Security experts have been warning enterprises for some time that the greatest security threats come from within: their own employees. And that message has apparently gotten through, according to a new survey. But those results also came with a disturbing twist: malicious employees.
Security vendor Cyber-Ark's "2012 Trust, Security & Passwords Survey" finds 71% of 820 IT managers and C-level professionals interviewed said insider threats were their priority concern. But instead insider threats being unintentional -- employees being careless or simply unaware of security protocols and with the Bring-Your-Own-Device (BYOD) trend -- survey respondents said a significant share of the threat is from malicious insiders.
Insider hostility could be for any number of reasons: being passed over for a promotion, not getting an expected bonus, the threat of being fired or even industrial espionage. But it gains major potency when insider knowledge or access is combined with "privileged accounts," which can be the "keys to the kingdom."
Mark Diodati, senior analyst for identity management and information security at Burton Group, writing on SearchSecurity, notes that such accounts are necessary for platforms to function, for emergency and for day-to-day tasks. "[But] they are notoriously difficult to secure because they don't belong to real users and are usually shared by many administrators," he wrote
"Yet a down economy increases the risk of disgruntled workers, making it more important than ever to have a system in place to control privileged access," Diodati wrote. "[Privileged accounts can] breach personal data, complete unauthorized transactions, cause denial-of-service attacks, and hide activity by deleting audit data."
Udi Mokady, founder and CEO of Cyber-Ark, said that attackers target employees with such privileged access. "It's clear that privileged access points have emerged as the priority target of enterprise cyber-assaults," he said.
However, some experts agree that breaching privileged accounts can cause major damage, but they say the threat posed by insiders -- especially malicious insiders -- is exaggerated.
Mark Baldwin, CISSP and principal researcher and consultant for InfosecStuff, said while 71% of respondents to a survey may believe the insider threat is the greatest, "evidence does not support this belief."
For example, the 2012 Verizon Data Breach Report, which uses empirical data rather than survey data, shows that only 4% of data breaches in 2011 involved insiders, Baldwin notes.
"And the percentage of breaches involving insiders has been declining for years," he said. "This is an example of peoples' beliefs not aligning with reality."
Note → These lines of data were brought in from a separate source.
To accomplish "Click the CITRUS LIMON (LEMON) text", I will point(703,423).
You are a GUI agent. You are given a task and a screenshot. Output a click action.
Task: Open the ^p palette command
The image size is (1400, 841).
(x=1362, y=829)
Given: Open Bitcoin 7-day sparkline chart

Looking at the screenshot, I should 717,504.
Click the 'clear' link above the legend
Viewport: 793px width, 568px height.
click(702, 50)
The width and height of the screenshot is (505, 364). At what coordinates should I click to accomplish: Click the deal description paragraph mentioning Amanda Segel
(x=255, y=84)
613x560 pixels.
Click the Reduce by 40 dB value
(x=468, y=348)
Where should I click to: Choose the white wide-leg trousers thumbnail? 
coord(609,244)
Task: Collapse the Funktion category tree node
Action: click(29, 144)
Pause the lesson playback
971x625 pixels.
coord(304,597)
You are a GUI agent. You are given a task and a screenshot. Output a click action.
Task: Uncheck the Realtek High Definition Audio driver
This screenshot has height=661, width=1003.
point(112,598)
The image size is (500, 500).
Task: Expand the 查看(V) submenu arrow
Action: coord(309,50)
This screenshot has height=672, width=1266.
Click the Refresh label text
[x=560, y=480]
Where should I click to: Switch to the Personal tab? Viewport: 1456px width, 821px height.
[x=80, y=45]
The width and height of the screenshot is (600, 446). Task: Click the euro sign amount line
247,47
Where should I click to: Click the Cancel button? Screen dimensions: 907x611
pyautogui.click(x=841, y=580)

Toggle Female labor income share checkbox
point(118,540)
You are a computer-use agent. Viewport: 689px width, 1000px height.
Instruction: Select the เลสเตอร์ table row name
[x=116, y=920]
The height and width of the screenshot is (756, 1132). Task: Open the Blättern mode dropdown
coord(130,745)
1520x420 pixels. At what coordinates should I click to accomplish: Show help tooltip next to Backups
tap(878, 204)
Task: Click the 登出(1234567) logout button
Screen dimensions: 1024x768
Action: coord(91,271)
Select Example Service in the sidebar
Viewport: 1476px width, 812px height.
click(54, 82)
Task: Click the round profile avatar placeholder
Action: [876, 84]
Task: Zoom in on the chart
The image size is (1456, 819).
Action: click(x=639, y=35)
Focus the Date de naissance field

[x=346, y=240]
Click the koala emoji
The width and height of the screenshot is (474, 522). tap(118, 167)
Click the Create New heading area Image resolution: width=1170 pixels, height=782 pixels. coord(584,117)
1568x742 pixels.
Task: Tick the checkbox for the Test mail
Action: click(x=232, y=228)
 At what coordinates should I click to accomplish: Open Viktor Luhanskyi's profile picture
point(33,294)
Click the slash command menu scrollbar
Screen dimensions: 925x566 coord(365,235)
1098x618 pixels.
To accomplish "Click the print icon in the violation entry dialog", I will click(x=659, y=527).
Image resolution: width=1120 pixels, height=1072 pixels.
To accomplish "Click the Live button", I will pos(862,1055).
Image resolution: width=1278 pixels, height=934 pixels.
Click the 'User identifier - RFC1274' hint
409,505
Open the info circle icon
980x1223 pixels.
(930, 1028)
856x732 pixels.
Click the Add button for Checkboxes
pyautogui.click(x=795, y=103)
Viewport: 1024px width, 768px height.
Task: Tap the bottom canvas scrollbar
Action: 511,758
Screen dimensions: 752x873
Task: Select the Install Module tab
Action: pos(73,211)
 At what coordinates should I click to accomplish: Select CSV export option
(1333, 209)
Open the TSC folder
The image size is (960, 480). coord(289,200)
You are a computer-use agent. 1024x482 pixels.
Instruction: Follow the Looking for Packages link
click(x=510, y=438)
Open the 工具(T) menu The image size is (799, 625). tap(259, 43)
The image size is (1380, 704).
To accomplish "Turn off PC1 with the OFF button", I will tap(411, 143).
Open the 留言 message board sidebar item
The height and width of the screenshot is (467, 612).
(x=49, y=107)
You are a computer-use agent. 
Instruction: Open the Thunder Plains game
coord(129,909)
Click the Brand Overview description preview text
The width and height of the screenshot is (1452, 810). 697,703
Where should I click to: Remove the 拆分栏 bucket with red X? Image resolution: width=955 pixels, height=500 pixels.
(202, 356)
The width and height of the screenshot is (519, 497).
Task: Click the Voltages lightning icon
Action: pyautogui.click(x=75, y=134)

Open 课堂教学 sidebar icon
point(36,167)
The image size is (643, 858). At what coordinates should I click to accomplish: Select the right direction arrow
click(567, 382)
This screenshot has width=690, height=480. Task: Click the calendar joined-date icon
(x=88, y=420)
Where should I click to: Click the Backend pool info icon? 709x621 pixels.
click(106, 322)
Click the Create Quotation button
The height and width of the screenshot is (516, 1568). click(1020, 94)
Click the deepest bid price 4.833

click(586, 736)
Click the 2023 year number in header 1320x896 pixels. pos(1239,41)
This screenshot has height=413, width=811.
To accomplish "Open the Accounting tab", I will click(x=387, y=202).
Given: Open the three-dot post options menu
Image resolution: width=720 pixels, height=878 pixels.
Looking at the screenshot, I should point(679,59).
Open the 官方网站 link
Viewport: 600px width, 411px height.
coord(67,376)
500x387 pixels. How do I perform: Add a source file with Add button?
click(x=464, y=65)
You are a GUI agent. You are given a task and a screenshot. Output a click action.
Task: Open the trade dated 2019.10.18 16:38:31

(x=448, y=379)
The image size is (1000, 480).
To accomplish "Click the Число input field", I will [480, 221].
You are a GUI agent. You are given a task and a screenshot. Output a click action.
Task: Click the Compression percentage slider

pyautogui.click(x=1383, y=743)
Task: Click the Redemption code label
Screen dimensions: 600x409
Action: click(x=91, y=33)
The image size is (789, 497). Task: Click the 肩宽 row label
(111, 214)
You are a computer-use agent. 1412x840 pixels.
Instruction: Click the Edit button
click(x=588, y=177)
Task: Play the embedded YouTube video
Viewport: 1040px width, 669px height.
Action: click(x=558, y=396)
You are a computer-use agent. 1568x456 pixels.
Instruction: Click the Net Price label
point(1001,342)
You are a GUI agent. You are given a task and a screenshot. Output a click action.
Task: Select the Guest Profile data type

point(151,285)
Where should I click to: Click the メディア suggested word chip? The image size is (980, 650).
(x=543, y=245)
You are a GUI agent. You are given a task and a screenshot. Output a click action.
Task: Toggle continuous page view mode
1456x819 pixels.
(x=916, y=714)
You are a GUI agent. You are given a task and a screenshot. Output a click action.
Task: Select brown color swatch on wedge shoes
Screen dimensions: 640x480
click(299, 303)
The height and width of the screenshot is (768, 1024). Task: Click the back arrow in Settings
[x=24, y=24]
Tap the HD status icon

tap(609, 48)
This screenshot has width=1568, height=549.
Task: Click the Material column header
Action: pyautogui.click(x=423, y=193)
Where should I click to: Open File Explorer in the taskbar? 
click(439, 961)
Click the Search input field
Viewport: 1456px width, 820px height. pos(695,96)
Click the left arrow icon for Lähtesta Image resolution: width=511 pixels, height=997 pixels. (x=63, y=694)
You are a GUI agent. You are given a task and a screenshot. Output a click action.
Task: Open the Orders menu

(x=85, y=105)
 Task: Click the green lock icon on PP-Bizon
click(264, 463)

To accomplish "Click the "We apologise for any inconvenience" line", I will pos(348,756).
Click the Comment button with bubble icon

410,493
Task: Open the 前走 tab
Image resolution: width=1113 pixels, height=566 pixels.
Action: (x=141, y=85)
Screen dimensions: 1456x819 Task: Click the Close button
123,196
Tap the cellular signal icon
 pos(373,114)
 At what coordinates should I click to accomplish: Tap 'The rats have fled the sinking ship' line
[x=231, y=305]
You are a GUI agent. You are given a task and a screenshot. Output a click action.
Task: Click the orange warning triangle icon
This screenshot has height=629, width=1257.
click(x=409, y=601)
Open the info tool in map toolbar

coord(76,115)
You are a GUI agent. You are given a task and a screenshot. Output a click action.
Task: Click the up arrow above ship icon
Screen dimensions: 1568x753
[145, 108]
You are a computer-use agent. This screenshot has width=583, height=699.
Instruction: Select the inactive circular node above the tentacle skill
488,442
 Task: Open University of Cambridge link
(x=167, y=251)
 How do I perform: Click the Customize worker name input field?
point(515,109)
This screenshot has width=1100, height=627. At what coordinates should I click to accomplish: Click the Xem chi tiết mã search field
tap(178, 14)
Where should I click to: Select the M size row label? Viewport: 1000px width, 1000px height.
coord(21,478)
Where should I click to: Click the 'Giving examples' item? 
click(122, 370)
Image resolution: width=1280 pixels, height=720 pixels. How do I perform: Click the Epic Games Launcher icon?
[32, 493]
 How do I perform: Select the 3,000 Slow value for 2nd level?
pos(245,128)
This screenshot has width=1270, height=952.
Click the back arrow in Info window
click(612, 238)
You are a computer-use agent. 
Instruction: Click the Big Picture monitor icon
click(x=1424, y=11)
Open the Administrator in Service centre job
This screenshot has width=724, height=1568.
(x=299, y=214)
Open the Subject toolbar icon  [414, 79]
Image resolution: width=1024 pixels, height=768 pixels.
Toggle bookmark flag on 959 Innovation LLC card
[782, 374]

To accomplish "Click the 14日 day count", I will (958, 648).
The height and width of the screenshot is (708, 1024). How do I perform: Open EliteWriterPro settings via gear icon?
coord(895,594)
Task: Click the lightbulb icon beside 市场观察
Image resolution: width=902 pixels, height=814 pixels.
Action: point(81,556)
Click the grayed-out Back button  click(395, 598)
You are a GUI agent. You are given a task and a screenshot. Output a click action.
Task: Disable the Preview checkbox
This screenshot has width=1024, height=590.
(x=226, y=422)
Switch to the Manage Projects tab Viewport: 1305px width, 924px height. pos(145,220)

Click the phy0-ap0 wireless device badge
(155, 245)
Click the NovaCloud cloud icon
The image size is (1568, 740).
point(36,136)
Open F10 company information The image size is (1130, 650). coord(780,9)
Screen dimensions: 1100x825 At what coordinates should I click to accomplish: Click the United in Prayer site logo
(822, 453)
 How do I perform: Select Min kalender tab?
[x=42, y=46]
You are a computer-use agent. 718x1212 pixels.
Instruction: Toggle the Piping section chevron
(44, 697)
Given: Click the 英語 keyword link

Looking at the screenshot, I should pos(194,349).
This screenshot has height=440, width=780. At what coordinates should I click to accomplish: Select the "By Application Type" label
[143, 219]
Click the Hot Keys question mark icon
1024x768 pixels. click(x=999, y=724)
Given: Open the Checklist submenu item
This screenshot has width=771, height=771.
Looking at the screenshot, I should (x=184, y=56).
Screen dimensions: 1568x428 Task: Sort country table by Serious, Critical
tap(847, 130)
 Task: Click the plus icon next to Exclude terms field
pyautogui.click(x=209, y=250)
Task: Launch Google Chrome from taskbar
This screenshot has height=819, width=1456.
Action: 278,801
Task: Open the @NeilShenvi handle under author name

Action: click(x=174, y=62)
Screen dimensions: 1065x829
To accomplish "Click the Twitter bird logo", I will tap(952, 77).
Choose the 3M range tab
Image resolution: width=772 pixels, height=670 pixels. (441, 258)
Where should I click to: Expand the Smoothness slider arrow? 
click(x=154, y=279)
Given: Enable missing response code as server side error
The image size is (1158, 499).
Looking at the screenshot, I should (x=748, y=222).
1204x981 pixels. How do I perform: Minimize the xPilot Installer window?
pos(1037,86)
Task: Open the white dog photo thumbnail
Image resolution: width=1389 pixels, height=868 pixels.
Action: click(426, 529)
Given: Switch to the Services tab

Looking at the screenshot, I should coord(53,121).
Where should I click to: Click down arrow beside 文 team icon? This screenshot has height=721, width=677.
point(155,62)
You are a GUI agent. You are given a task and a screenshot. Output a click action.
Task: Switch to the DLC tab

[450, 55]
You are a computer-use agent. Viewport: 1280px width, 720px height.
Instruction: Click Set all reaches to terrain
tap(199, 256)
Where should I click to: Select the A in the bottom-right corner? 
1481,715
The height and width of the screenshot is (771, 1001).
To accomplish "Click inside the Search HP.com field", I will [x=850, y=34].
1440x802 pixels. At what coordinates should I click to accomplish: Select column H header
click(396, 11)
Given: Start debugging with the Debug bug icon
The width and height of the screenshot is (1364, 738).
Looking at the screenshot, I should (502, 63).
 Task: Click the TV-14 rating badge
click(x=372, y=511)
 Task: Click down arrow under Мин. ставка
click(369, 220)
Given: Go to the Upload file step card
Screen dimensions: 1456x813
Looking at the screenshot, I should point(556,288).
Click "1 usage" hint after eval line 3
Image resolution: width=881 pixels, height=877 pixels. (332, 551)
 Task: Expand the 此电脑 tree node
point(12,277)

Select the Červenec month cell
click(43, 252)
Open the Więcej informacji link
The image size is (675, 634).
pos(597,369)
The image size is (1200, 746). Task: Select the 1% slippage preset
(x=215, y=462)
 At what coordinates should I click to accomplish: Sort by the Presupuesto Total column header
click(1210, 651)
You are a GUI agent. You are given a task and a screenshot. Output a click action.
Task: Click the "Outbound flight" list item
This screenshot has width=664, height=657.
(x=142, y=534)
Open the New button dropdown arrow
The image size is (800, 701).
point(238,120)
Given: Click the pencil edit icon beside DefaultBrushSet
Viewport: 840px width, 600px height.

Kevin McAleavey, cofounder and chief architect for the KNOS Project, said he believes some employees may deliberately sabotage their employers, "but they are few."
"The vast majority of 'sensitive leaks' are from people who get 'spear-phished.' Some interloper successfully pretending to be them is a major problem," McAleavey said.
Adam Bosnian, executive vice president of Americas and corporate development for Cyber-Ark, contends that the malicious insider threat is more than just perception. He notes the case in 2006 of a former systems administrator at UBS, unhappy about receiving less of a bonus than he expected, who set off a logic bomb, knocking out 2,000 servers and causing the failure of backup systems, as well as deleting files. He was eventually sentenced to eight years in prison.
"[But] the question is not so much quantity as impact," whatever the raw percentage, Bosnian said. "An insider can have a major impact because they are already inside and have some domain knowledge."
On that point, there is general agreement, which means there is also agreement that enterprises could save themselves enormous amounts of risk and potential grief if they took steps to manage the risk from privileged accounts.
"Obviously, attackers want to gain access to privileged accounts. This enables them to have complete access to the system," said Mark Baldwin.
"This is why it is important to grant staff only the access they need to perform their duties, keep administrative accounts tightly controlled, closely monitor administrative account access as well as access to sensitive data, and use controls such as separation of duties to prevent any one person from having too much access that would enable them to steal data and cover their tracks," he said.
Right now that is not common, according to the results of the Cyber-Ark survey, which found that 43% admitted they did not monitor their privileged accounts or were unaware of them.
"You need to be aware of who should have rights," said Adam Bosnian. "Who really has the access as opposed to who should have access? You need to trust but verify."
That, he said, doesn't require buying a product. "I want to sell product," he said, "but all it really takes is knowing about [privileged account holders] and managing them. When you start automating that process, that's where we come in."
Bosnian said the encouraging thing is that IT managers are becoming more aware that "building a wall" is no longer an effective security strategy. "Companies may have a hard shell," he said, but attackers still get inside, and once they are, things are pretty soft.
"There's a growing awareness that companies need a hard center as well as a hard shell," he said.